TEXTO FORNECIDO —
------------------------------------------------------------
Nos dias de hoje, perdemos a habilidade de diferenciar o certo do errado sem a interferência de um advogado. Juristas autoproclamados nunca foram tão famosos. E tão requisitados. Nunca tantos deveram tanta aporrinhação a tão poucos. O país foi sequestrado por bacharéis. Somos todos reféns.
Incrivelmente, a gente vê tudo isso com algum ar de normalidade. E até confunde com aprimoramento democrático. Expressando-se em idioma semelhante ao português, nossos juízes não se furtam a explicar hoje o porquê mudaram o que decidiram ontem.
Atrás cada contorcionismo linguístico vem escondidas ideias impublicáveis e obsoletas, concebidas somente para justificar o absurdo. No país onde até o passado é incerto, a jurisprudência só pode ser flutuante.
------------------------------------------------------------
REGISTROS —
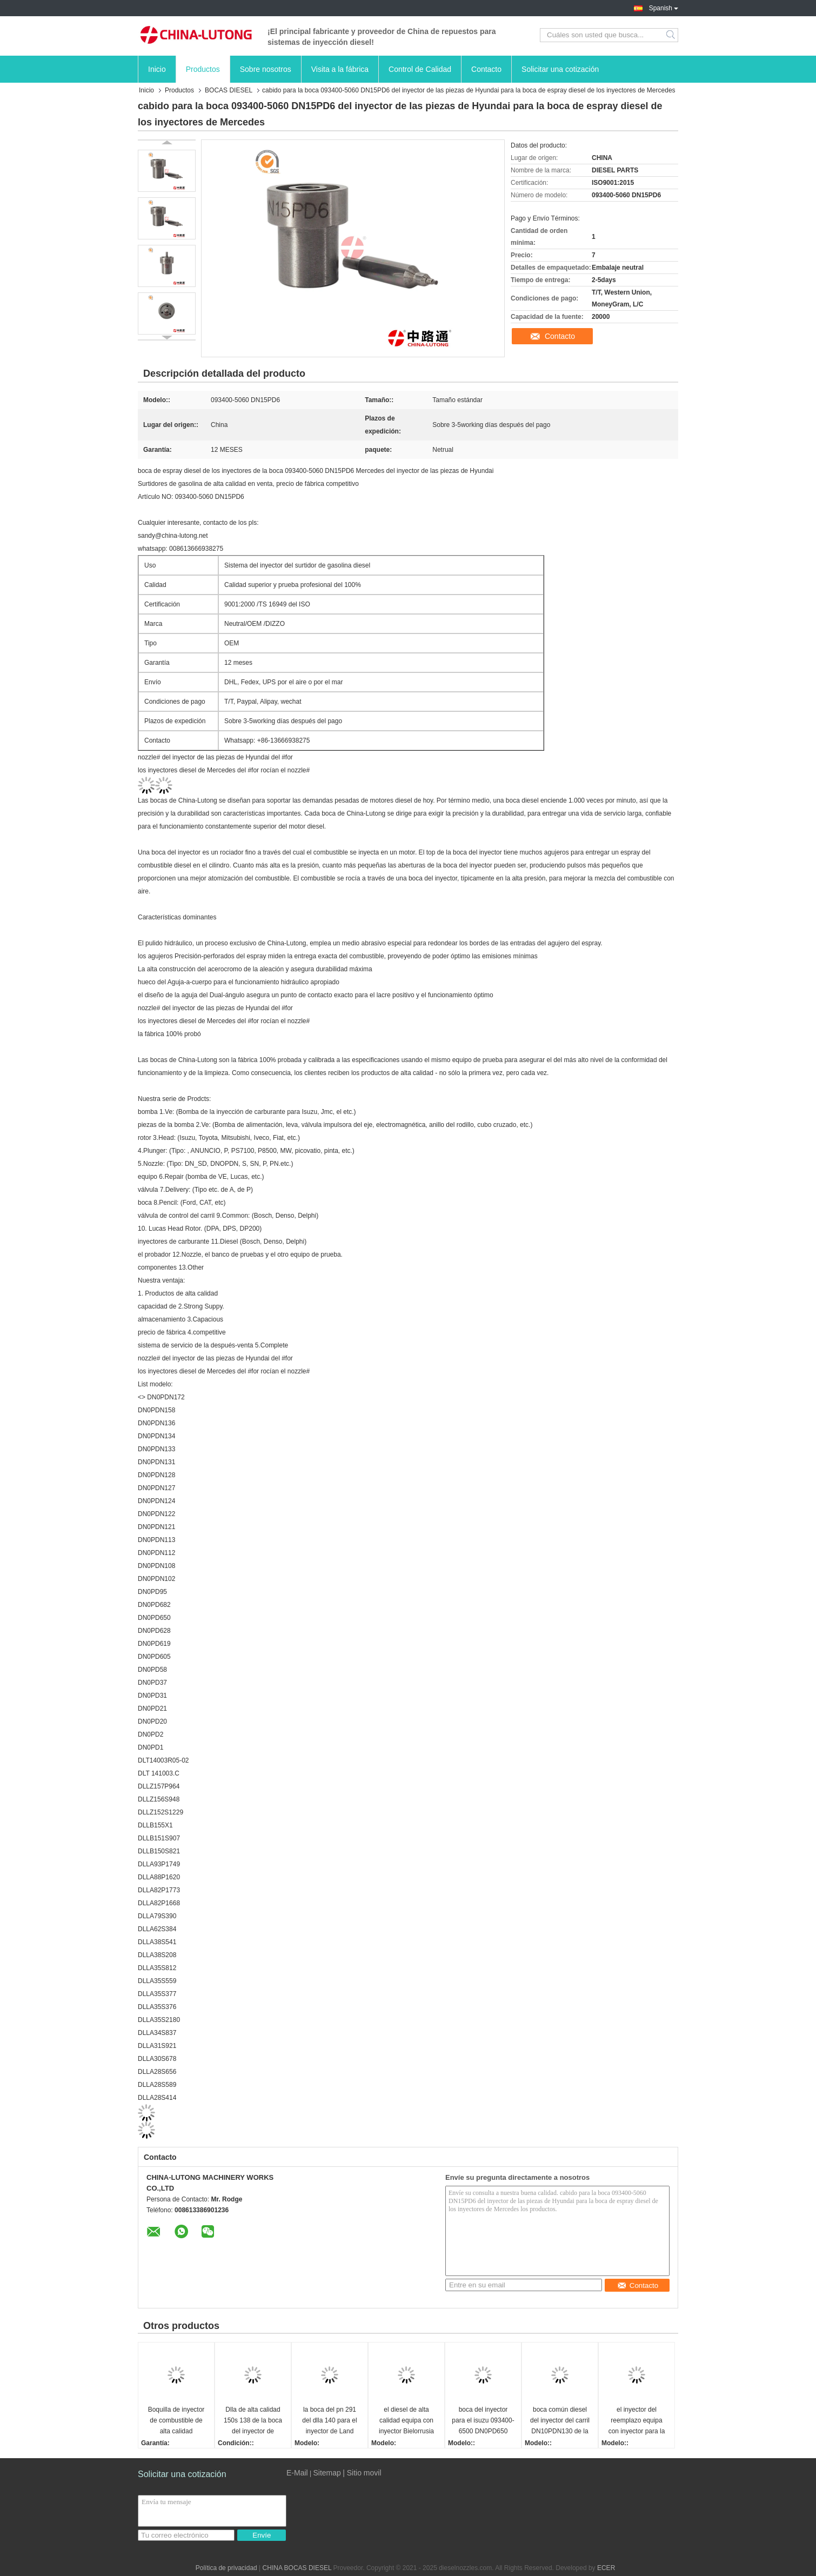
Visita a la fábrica (340, 69)
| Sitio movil (362, 2472)
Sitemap (326, 2472)
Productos (203, 69)
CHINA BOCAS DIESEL (297, 2568)
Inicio (157, 69)
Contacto (486, 69)
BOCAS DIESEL (228, 90)
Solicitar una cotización (560, 69)
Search (671, 35)
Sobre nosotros (265, 69)
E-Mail (297, 2472)
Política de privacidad (226, 2568)
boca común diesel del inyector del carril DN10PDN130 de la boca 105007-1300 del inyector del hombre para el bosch (560, 2421)
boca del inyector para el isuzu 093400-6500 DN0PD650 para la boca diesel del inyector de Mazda (483, 2421)
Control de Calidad (420, 69)
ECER (606, 2568)
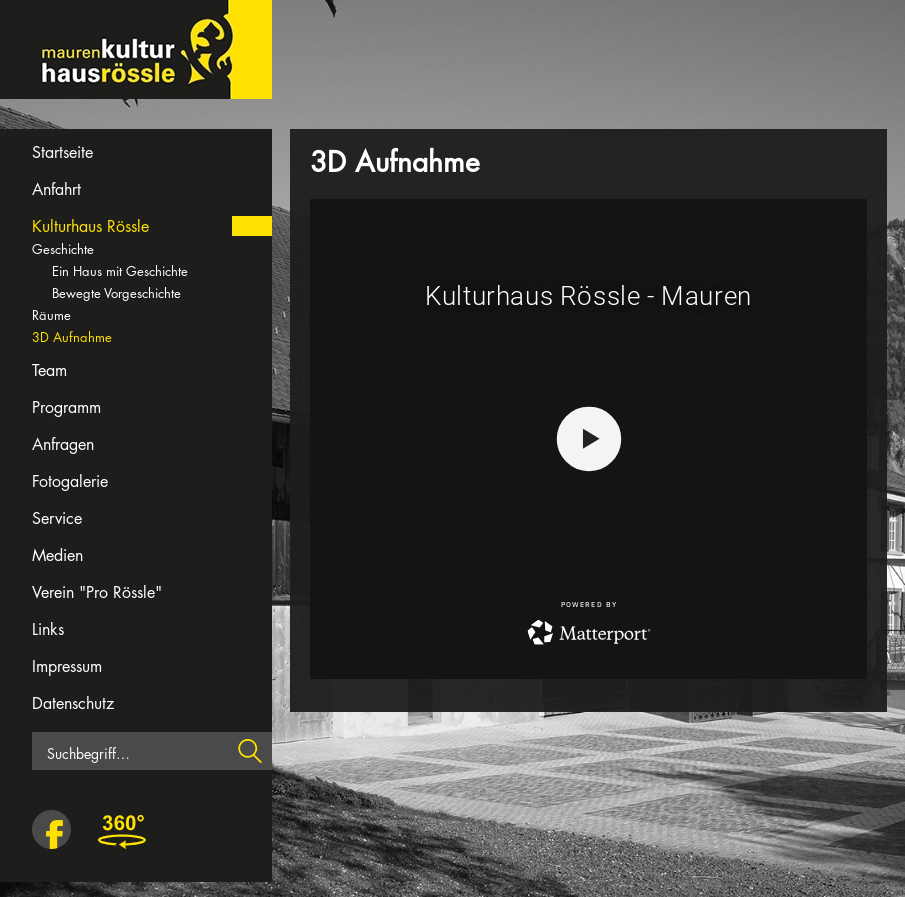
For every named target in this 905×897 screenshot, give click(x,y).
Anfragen (63, 444)
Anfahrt (56, 189)
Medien (57, 555)
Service (57, 518)
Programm (66, 407)
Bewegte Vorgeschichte (116, 293)
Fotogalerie (70, 481)
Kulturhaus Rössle (90, 226)
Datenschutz (73, 703)
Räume (51, 315)
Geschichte (63, 249)
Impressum (67, 666)
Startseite (62, 152)
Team (49, 370)
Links (48, 629)
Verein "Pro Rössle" (97, 592)
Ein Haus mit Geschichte (120, 271)
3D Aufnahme (72, 337)
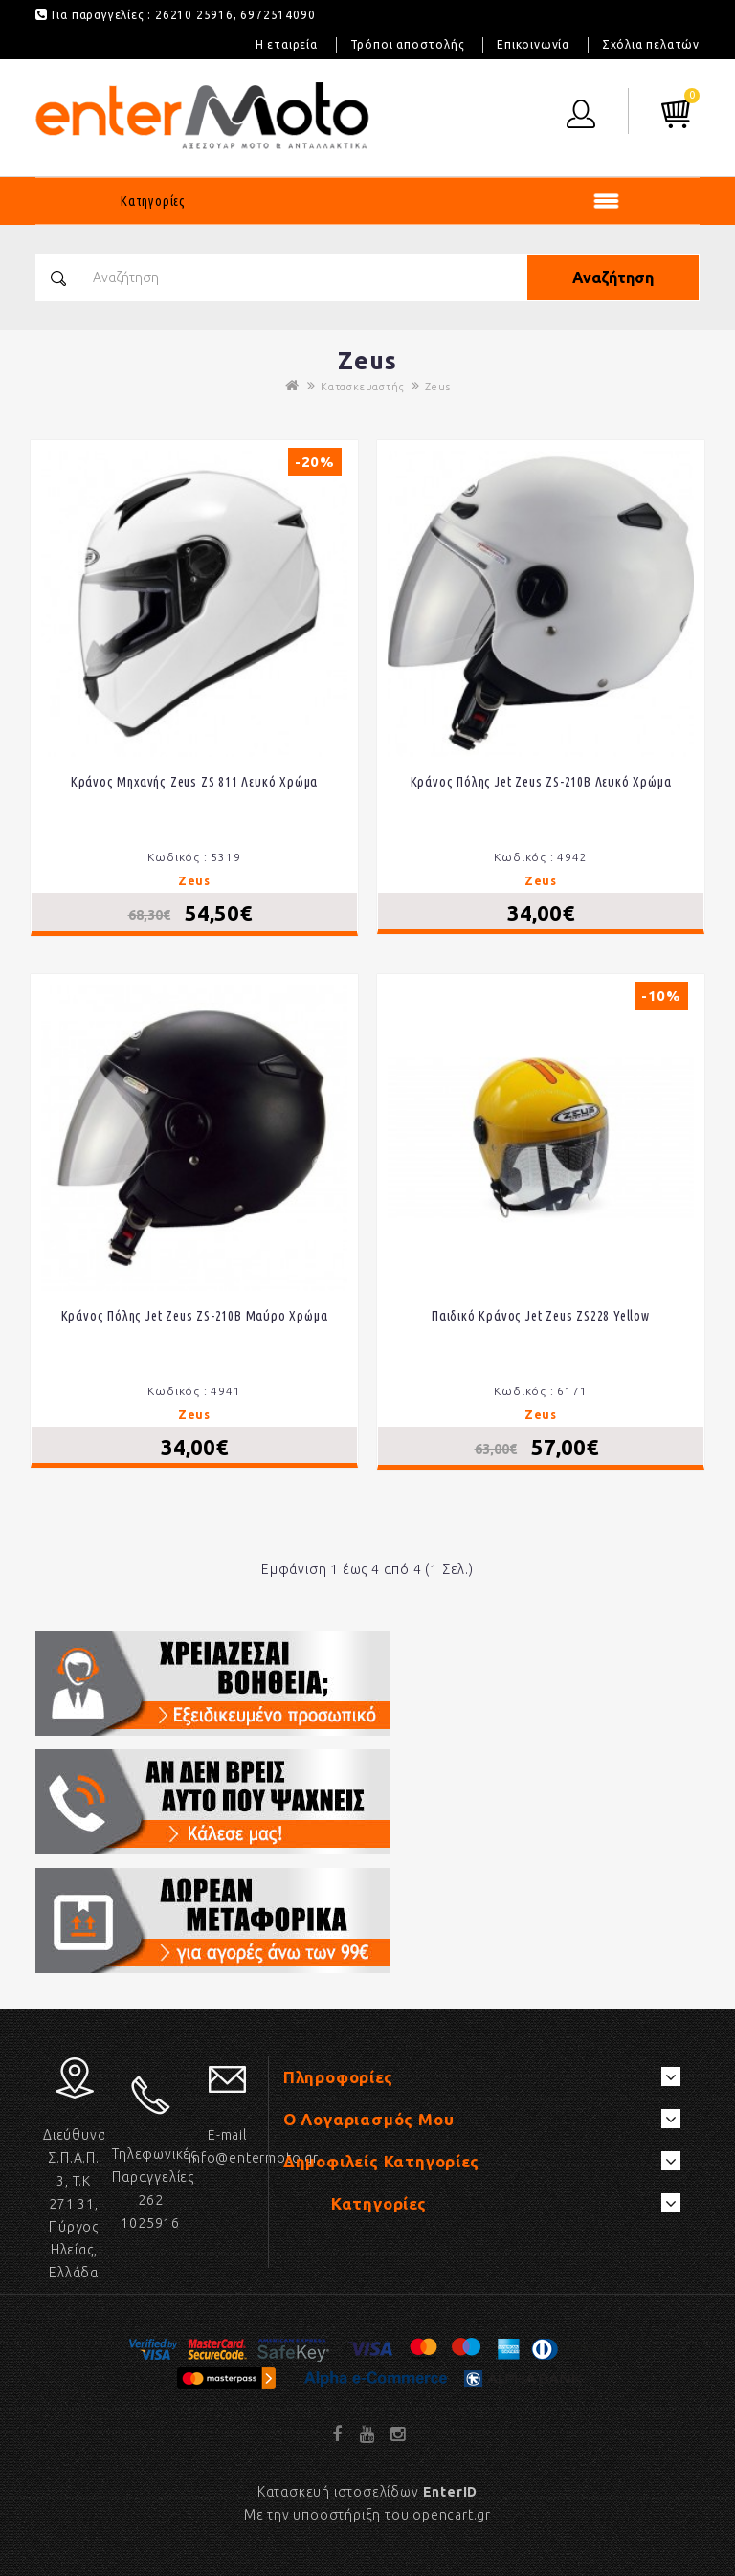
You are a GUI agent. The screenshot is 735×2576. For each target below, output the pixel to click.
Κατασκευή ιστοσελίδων (367, 2491)
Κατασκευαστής (362, 386)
------------------------------------------------------------
O QUE SE PEDE —
Com base no texto sobre os juristas, responda:
1. Por quem, segundo o texto, o país foi sequestrado?
2. Com o que essa situação chega a ser confundida?
3. Como só pode ser a jurisprudência no país onde até o passado é incerto?
As linhas apresentadas constituem material à parte, sem relação com o texto.

SOLUÇÃO PROPOSTA —
1. Por bacharéis.
2. Com aprimoramento democrático.
3. Flutuante.